Building Type-Safe AI Pipelines with TypeScript

When I started building LLM-powered data pipelines at Lit Alerts, I quickly realized the biggest challenge wasn't the AI models themselves — it was the unpredictable nature of the data flowing between them. You send a carefully structured prompt and get back... whatever the model feels like returning. Missing fields, extra conversational filler, hallucinated JSON keys. If your downstream services expect a specific schema, your application crashes.

In a traditional application, you control your API contracts. With LLMs, you're dealing with probabilistic outputs. I've found that the only way to build reliable, production-grade AI pipelines is to enforce strict type safety at every boundary — treating the LLM as untrusted user input.

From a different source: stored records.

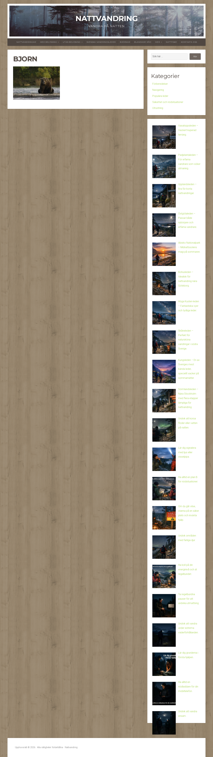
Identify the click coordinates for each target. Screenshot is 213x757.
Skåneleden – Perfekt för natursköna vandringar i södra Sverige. (188, 339)
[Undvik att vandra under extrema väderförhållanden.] (164, 635)
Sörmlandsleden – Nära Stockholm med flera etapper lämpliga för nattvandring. (188, 398)
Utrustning (157, 108)
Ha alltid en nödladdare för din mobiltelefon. (188, 687)
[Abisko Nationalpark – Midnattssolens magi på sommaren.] (164, 255)
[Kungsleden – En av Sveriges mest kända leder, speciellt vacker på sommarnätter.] (164, 372)
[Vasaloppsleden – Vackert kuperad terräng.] (164, 137)
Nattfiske (171, 42)
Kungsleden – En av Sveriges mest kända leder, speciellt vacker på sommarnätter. (189, 369)
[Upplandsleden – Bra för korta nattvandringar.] (164, 196)
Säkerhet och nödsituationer (167, 102)
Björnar (125, 42)
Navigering (158, 89)
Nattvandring (106, 18)
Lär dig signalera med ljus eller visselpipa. (187, 452)
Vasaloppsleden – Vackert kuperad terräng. (188, 130)
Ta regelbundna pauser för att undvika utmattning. (188, 599)
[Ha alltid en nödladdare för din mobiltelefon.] (164, 694)
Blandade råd (142, 42)
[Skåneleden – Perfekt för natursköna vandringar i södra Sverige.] (164, 342)
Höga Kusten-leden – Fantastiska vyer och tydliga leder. (188, 306)
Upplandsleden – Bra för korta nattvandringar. (187, 189)
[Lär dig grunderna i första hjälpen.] (164, 665)
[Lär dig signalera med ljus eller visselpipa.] (164, 460)
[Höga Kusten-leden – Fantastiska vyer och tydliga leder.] (164, 313)
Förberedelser (160, 83)
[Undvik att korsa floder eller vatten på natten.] (164, 430)
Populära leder (160, 96)
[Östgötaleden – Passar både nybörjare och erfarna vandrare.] (164, 225)
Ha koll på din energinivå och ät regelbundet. (187, 569)
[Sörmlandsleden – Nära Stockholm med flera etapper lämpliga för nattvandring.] (164, 401)
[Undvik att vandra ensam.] (164, 723)
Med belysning (48, 42)
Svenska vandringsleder (101, 42)
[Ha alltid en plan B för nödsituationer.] (164, 489)
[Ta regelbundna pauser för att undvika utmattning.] (164, 606)
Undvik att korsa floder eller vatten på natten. (187, 423)
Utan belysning (71, 42)
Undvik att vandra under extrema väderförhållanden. (188, 628)
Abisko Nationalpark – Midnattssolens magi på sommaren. (189, 247)
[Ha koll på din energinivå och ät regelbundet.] (164, 577)
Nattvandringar (26, 42)
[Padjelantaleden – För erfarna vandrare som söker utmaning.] (164, 167)
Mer (157, 42)
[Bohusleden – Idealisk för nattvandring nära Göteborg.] (164, 284)
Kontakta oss (189, 42)
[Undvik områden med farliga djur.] (164, 547)
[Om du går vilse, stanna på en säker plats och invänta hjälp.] (164, 518)
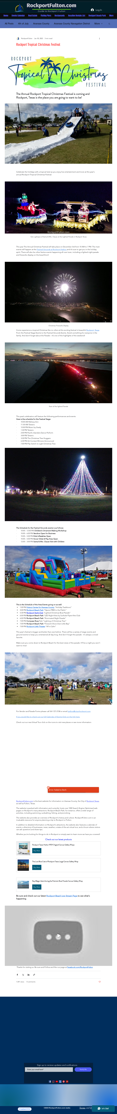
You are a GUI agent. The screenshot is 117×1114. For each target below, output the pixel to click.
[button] (109, 24)
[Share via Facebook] (17, 975)
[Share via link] (34, 975)
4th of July (23, 23)
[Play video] (58, 133)
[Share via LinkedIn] (28, 975)
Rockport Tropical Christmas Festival (38, 44)
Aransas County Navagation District (72, 23)
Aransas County (41, 23)
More (97, 23)
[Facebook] (50, 1081)
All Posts (9, 23)
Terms (82, 1107)
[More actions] (99, 38)
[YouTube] (57, 1081)
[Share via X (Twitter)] (23, 975)
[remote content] (58, 762)
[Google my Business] (60, 1081)
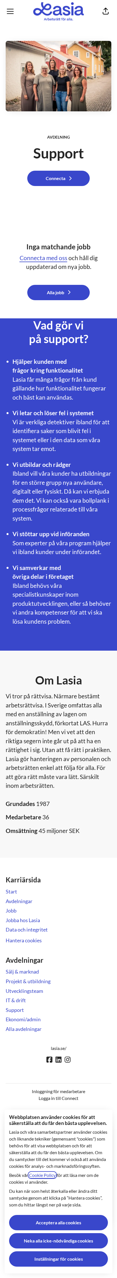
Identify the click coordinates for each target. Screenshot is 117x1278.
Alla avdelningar (23, 1029)
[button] (106, 11)
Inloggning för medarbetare (58, 1091)
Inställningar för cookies (58, 1259)
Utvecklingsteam (24, 991)
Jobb (11, 910)
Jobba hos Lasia (23, 920)
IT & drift (16, 1000)
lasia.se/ (58, 1048)
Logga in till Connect (58, 1098)
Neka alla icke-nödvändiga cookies (58, 1240)
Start (11, 891)
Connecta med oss (43, 257)
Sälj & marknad (22, 971)
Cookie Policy (42, 1175)
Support (15, 1010)
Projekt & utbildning (28, 981)
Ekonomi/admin (23, 1019)
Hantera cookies (24, 940)
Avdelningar (19, 901)
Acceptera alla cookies (58, 1222)
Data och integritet (27, 929)
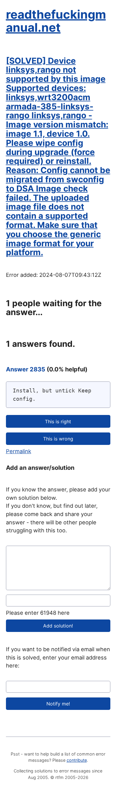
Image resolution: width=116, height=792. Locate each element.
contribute (77, 760)
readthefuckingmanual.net (56, 21)
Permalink (18, 451)
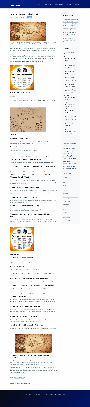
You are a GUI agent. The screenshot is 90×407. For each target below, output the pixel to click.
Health (64, 188)
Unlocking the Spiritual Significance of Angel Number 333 (69, 40)
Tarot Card (67, 165)
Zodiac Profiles (58, 4)
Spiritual (73, 160)
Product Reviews (66, 201)
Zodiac (22, 377)
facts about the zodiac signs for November (32, 61)
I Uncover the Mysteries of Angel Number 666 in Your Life (70, 20)
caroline (22, 17)
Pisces (71, 156)
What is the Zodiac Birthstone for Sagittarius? (69, 125)
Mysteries (69, 151)
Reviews (77, 4)
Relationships (48, 4)
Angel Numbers (66, 143)
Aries (75, 143)
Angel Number (66, 140)
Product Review (66, 198)
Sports (64, 209)
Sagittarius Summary (70, 102)
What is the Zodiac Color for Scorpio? (71, 81)
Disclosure (51, 394)
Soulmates (68, 160)
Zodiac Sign (68, 168)
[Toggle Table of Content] (17, 97)
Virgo (74, 166)
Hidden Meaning (72, 148)
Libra (75, 150)
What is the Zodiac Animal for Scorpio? (69, 76)
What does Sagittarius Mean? (70, 111)
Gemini (66, 148)
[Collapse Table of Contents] (76, 48)
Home (25, 394)
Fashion (64, 182)
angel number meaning (67, 141)
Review (70, 158)
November (17, 377)
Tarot (64, 165)
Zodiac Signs (74, 168)
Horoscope (65, 150)
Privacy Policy (31, 394)
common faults (66, 146)
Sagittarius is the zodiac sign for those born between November (25, 261)
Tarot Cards (72, 165)
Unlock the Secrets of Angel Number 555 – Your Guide (69, 24)
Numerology (69, 4)
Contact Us (44, 394)
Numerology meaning (67, 155)
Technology (65, 212)
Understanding (69, 166)
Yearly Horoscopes (67, 217)
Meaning (64, 151)
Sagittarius (66, 95)
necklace (73, 151)
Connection (72, 146)
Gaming (64, 185)
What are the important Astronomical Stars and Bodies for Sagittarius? (70, 131)
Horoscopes (65, 193)
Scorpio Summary (69, 63)
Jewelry (69, 150)
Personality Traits (66, 156)
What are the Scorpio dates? (70, 59)
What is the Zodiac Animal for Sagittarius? (70, 115)
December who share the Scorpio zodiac (40, 162)
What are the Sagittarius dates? (70, 98)
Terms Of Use (58, 394)
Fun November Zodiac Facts (69, 53)
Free (64, 148)
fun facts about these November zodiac (45, 102)
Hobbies (64, 190)
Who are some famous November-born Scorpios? (70, 67)
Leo (72, 150)
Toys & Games (66, 215)
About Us (38, 394)
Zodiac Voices (15, 5)
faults (76, 146)
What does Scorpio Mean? (69, 72)
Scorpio (66, 56)
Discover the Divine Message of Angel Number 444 (70, 29)
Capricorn (73, 145)
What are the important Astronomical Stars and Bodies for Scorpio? (70, 90)
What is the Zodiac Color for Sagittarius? (71, 120)
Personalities (75, 155)
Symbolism (74, 163)
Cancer (68, 145)
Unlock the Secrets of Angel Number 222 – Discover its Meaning (69, 34)
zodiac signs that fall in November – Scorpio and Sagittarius (37, 43)
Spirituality (65, 206)
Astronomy (65, 180)
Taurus (64, 166)
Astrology (30, 17)
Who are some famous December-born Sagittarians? (70, 106)
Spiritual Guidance (66, 161)
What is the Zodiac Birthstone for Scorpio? (70, 85)
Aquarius (72, 143)
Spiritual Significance (67, 163)
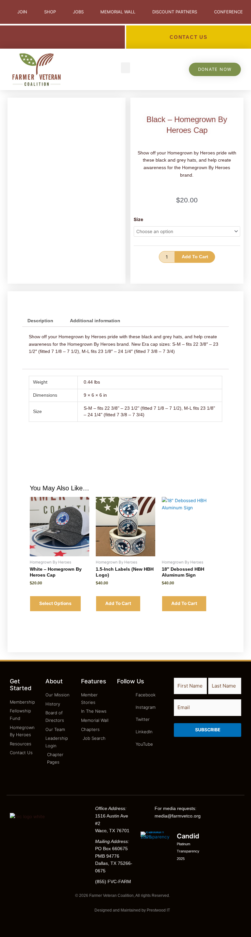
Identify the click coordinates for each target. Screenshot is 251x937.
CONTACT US (189, 37)
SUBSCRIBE (207, 729)
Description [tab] (40, 320)
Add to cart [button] (118, 603)
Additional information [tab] (95, 320)
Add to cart (195, 256)
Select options (55, 603)
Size (138, 219)
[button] (125, 67)
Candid (188, 836)
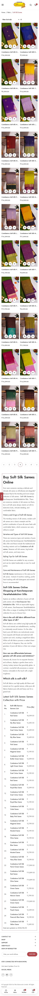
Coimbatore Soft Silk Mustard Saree (29, 233)
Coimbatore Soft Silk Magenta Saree (10, 378)
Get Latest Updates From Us (10, 966)
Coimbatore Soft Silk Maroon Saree (10, 88)
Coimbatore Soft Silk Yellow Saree (29, 88)
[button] (10, 46)
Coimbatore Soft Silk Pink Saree (29, 451)
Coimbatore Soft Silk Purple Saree (10, 197)
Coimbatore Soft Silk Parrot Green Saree (29, 378)
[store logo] (19, 4)
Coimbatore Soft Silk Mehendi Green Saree (29, 197)
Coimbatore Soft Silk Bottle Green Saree (10, 415)
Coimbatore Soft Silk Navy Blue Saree (10, 52)
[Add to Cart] (6, 46)
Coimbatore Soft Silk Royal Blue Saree (29, 52)
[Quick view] (14, 46)
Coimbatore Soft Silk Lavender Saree (29, 125)
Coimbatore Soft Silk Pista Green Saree (10, 451)
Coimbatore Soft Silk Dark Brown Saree (10, 342)
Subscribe (32, 954)
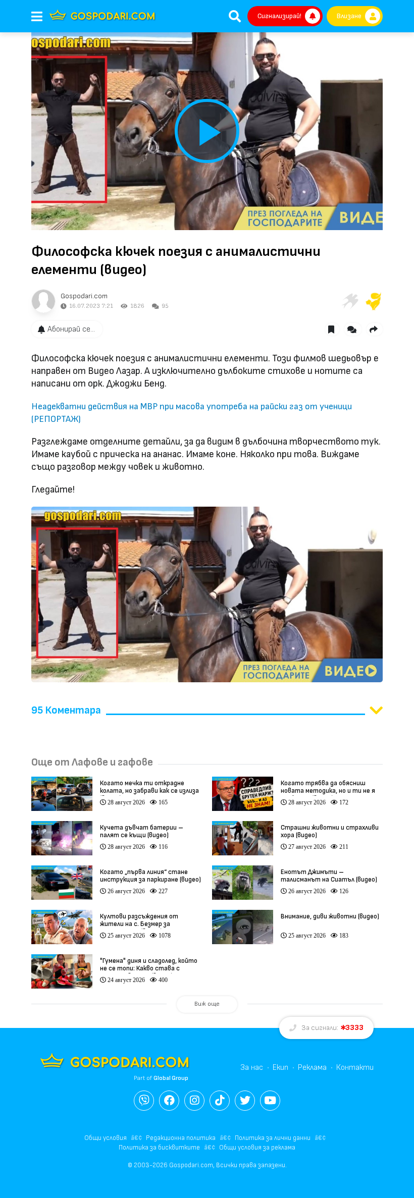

Why Type Safety Matters More with LLMs

The core issue is non-determinism. You might ask for a JSON object with four fields, but the model might return five, or three, or wrap its response in conversational text. If your pipeline blindly passes this data to a database insert or a downstream API, you'll get cryptic runtime errors that are nearly impossible to reproduce.

TypeScript alone catches structural issues at compile time. But LLM responses arrive at runtime. You need runtime validation that mirrors your TypeScript types — and that's where Zod comes in.

Schema Validation with Zod

At Lit Alerts, every LLM response passes through a Zod schema before it touches any business logic. Zod gives you two things simultaneously: a TypeScript type and a runtime validator.

import { z } from 'zod'

const PipelineResultSchema = z.object({
  summary: z.string().min(1),
  sentiment: z.enum(['positive', 'negative', 'neutral']),
  confidenceScore: z.number().min(0).max(1),
  entities: z.array(z.string()),
})

type PipelineResult = z.infer<typeof PipelineResultSchema>

async function processLLMResponse(rawOutput: string): Promise<PipelineResult> {
  const parsed = JSON.parse(rawOutput)
  return PipelineResultSchema.parse(parsed)
}

If the LLM omits confidenceScore or returns sentiment: "maybe", this throws a ZodError with a clear message pointing to the exact field that failed. No more guessing why your pipeline silently corrupted a database row three hours ago.

Typed Pipeline Steps

For complex pipelines with multiple LLM calls, I structure each step as a typed function with explicit input and output contracts. This makes the pipeline composable and easy to debug.

type PipelineStep<Input, Output> = {
  name: string
  execute: (input: Input) => Promise<Output>
}

function createPipeline<A, B, C>(
  step1: PipelineStep<A, B>,
  step2: PipelineStep<B, C>
) {
  return async (input: A): Promise<C> => {
    const intermediate = await step1.execute(input)
    return step2.execute(intermediate)
  }
}

const summarize: PipelineStep<string, { summary: string; length: number }> = {
  name: 'summarize',
  execute: async (text) => {
    const result = await callLLM(`Summarize: ${text}`)
    return SummarySchema.parse(JSON.parse(result))
  },
}

const classify: PipelineStep<{ summary: string; length: number }, string> = {
  name: 'classify',
  execute: async ({ summary }) => {
    const result = await callLLM(`Classify sentiment: ${summary}`)
    return SentimentSchema.parse(result)
  },
}

If I change the output shape of summarize, TypeScript immediately flags every downstream consumer that needs updating. The compiler becomes your pipeline documentation.

Error Handling and Retry Logic

At Lit Alerts, we process thousands of documents daily. We've seen everything — malformed JSON, empty responses, rate limits, timeouts. Our error handling strategy:

Validation errors (wrong schema): Log the raw LLM output, increment a metric, skip the document for human review
Transient errors (timeouts, 500s): Retry with exponential backoff, up to 3 attempts
Persistent failures: Alert the team, quarantine the document

The key insight: treat validation failures differently from infrastructure failures. A timeout is retryable. A model that consistently returns the wrong schema needs a prompt fix, not more retries.

Practical Takeaways

After building multiple production AI pipelines, here's what I'd tell anyone starting out:

Validate at every boundary. Between the LLM and your code. Between pipeline steps. Before any database write.
Use Zod's .safeParse() in production instead of .parse() — it returns a result object instead of throwing, which is easier to handle in async pipelines.
Version your schemas. When the LLM prompt changes, your expected output shape may change too. Schema versioning prevents silent data corruption.
Log raw LLM responses before validation. When a schema fails, you need the original output for debugging.

The goal is to move complexity from runtime to compile time. When you do that, you spend less time debugging and more time building features that actually deliver value. TypeScript and Zod together make LLM output as predictable as any other data source in your application.